Walter Roberson on 11 Feb 2020
What is the question?

Steven Lord on 11 Feb 2020
for i=1:numel(u)
Bxcf(i)= (((1.2566e-6 * I)/(4* pi * dxc(i))) * (1.8/(sqrt((dxc(i))^2+((1.8^2)/4)))));
for i=1:numel(u)
Bx1(i)= (((1.2566e-6 * I4(i))/(4* pi * dx1(i))) * (1.8/(sqrt((dx1(i))^2+((1.8^2)/4)))));
end
for i=1:numel(u)
Bx2(i)= (((1.2566e-6 * I5(i))/(4* pi * dx2(i))) * (1.8/(sqrt((dx2(i))^2+((1.8^2)/4)))));
end
for i=1:numel(u)
Bx3(i)= (((1.2566e-6 * I6(i))/(4* pi * dx3(i))) * (1.8/(sqrt((dx3(i))^2+((1.8^2)/4)))));
end
end
There are two problems and one opportunity here. First, using the same variable for the outermost loop and the inner loops is not a good idea. Second, you're computing all of Bx1, Bx2, and Bx3 during each iteration of the outer loop, meaning you're doing a lot of repetitive computations.

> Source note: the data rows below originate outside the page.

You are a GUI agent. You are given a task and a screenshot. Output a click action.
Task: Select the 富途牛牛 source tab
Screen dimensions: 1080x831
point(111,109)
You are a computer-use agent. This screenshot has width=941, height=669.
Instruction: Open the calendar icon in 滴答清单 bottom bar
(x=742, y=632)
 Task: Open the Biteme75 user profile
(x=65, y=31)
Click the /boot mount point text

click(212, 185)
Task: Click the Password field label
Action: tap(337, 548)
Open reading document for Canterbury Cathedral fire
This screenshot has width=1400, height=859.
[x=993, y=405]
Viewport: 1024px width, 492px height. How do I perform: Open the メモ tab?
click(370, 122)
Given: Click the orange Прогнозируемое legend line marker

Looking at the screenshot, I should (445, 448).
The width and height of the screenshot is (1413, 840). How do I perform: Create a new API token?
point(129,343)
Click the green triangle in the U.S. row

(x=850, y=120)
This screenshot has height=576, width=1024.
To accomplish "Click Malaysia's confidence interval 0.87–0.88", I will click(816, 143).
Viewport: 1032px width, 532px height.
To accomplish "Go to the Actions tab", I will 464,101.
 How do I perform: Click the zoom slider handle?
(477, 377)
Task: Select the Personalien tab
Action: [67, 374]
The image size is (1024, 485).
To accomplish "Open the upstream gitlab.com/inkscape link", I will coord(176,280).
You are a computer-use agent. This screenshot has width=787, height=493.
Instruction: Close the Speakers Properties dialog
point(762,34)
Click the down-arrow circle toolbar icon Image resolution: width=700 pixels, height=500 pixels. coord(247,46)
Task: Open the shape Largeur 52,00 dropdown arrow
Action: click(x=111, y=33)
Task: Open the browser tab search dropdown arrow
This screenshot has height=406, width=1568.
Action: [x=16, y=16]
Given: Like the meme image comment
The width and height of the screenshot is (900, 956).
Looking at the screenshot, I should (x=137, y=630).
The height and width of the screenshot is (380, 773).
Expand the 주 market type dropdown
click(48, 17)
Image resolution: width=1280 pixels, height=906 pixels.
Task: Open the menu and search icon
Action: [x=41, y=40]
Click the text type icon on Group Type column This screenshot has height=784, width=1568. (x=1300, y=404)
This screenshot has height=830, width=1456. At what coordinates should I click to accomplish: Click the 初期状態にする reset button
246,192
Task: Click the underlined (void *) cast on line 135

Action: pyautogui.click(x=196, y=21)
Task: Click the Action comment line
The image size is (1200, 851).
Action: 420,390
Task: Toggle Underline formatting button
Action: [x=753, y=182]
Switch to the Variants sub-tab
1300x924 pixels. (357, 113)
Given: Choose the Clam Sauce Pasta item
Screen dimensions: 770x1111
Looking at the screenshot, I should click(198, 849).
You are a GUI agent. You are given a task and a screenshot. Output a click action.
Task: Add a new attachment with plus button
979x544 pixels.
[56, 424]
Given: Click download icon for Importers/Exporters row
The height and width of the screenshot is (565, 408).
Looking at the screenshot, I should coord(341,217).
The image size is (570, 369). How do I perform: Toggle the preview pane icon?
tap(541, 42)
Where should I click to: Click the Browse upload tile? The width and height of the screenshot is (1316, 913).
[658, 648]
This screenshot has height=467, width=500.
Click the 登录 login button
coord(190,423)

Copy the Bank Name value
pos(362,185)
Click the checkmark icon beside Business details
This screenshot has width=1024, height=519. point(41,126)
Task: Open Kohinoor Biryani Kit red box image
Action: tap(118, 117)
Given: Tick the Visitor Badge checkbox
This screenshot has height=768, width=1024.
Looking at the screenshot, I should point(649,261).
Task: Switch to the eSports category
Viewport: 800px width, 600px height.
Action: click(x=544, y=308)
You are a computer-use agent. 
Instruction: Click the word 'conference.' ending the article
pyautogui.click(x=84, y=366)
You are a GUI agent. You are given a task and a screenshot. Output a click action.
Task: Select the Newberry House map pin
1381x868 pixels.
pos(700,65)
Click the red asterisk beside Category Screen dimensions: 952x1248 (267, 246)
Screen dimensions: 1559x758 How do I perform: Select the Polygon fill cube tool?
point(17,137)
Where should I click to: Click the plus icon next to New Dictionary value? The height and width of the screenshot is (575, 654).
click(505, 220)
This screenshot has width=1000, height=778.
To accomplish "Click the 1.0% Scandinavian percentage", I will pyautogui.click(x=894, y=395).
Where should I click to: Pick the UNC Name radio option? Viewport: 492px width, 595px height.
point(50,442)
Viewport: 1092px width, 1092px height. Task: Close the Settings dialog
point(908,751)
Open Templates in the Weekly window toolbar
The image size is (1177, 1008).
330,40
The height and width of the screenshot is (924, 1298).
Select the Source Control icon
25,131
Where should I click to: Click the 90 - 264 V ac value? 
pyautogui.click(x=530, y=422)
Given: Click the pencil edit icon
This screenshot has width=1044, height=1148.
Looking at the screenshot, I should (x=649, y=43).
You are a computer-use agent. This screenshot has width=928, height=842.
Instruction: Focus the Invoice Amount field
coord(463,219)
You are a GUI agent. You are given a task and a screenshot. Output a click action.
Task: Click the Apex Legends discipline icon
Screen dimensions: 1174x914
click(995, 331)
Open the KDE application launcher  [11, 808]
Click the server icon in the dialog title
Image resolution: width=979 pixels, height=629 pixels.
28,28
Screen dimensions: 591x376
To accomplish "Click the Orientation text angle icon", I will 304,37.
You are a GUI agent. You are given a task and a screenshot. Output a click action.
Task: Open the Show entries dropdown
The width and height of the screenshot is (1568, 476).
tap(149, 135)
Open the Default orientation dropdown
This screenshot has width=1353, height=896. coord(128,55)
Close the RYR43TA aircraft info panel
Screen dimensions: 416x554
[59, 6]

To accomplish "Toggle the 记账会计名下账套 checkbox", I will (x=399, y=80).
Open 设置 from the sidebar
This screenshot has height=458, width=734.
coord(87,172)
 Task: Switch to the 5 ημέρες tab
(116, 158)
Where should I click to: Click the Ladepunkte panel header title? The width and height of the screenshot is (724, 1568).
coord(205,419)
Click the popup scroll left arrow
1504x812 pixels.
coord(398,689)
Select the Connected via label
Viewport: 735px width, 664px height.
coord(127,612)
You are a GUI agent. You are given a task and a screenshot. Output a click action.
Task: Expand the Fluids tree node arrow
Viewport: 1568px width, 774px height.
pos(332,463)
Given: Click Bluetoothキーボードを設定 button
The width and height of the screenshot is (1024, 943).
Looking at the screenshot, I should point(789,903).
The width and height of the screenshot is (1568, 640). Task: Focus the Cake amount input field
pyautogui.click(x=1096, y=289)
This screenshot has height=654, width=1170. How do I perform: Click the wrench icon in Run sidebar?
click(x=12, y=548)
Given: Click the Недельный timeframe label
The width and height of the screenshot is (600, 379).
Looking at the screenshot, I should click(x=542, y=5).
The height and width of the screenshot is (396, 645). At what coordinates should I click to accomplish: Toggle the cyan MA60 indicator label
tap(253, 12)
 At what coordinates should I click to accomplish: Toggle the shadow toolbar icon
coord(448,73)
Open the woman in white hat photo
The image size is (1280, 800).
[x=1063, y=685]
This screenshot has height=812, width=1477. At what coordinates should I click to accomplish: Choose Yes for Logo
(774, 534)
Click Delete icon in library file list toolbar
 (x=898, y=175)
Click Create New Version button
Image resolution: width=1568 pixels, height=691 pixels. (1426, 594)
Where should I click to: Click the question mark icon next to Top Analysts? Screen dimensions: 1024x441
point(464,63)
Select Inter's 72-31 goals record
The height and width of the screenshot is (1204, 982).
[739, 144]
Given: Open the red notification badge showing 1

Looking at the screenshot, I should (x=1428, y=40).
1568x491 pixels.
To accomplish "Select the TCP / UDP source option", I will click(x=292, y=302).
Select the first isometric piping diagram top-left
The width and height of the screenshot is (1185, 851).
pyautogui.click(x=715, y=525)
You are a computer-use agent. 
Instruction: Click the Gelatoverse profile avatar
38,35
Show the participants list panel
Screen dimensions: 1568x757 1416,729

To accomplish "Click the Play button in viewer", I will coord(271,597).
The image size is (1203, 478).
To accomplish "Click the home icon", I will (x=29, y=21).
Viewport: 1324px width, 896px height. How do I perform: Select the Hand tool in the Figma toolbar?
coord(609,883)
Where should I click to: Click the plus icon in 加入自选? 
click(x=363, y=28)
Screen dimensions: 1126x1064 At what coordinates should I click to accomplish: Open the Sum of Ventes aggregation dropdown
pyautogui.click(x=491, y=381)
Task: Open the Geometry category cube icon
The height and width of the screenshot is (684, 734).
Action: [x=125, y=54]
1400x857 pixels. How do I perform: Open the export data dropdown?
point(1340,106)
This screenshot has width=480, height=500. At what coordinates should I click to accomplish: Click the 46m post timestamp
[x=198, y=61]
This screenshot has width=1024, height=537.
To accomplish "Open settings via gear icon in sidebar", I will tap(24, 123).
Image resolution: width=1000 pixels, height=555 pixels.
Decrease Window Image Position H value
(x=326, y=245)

And finally, you could vectorize these computations and avoid the loops entirely. [Pay particular attention to the "Array Operations" section on that page.]
snipped more of the code
for i=1:numel(v)
y2(i) = abs(p1* abs(v(i)*100)^4 + p2* abs(v(i)*100)^3 + p3*abs(v(i)*100)^2 + p4*abs(v(i)*100) + p5)/3.83;
Bm2(i) = y2(i) * Bm1;
end
This too looks like it can be vectorized.
if abs(r1) >= 0.8
for i= 1:numel(u)
if abs(v(i)) == r1 && u(i)==0
y2(i) = abs(p1* abs(v(i)*100)^4 + p2* abs(v(i)*100)^3 + p3*abs(v(i)*100)^2 + p4*abs(v(i)*100) + p5)/3.83;
Bx(i)=y2(i) * Bm1;
elseif u(i) ~=0
y3 = abs((p11* abs(u(i))^3 + p12*abs(u(i))^2 + p13*abs(u(i)) + p14)/ (y2(i) * Bm1) *10^-6) ;
Bx(i) = abs(y3*10^-7);
end
elseif abs(r1) < 0.8
Bx(i)= Bcx;
end
end
This is invalid code. If you copy it into the MATLAB Editor (if you're not already working in MATLAB Editor) and smart indent it, you'll see that the second elseif statement is inside the for loop while the if with which it's paired is outside the for loop. You need to either pull that second elseif statement outside the loop or pull the initial if statement inside the loop. Since the body of the elseif statement depends on the loop variable I'm guessing you want to pull the if statement inside the for loop.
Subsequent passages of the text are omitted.